The chilled breeze of winter arrives, carrying a cacophony of sound effects. From echoes of humpback whale songs to the rustling trees of aspen and poplar, a suite of melodies waft in the air. In Russia, when the winter winds sweep above Lake Baikal, the crystal aquamarine water below freezes into a glassy sheet of ice. Between January and April each year, the pristine lake wears an icy veil that can be up to 6.5 feet thick. Flanked by mountains where mobs of deer roam and feed, the lake turns into a colossal skating rink, where thousands, if not millions, of people come to skate, snowmobile, and explore ice caves.
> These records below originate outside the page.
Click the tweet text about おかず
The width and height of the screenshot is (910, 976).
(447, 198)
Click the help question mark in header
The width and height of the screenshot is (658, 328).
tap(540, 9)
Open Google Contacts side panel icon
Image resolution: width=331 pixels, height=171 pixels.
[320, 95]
When Siberian photographer Alexey Kolganov (@alex.kolgan) visited the lake in the winter of 2021, he was flabbergasted. The ice below his skating flippers was singing, not some beautiful nature song, but one that sounded like Star Wars laser blasters. “An ordinary tourist seeing Baikal ice for the first time is afraid of exactly this - the depth under the transparent armor and the unexpected, cosmic sound of the ice,” Kolganov wrote in the caption of a video. The video shows Kolganov’s feet skating on a glass-like floor of turquoise ice. There is a spider web of cracks spread throughout the floor. As the blue blades attached under his shoes glide and propel forward, the ice beneath his feet emits strange sounds like popping, groaning, crackling, and whatnot.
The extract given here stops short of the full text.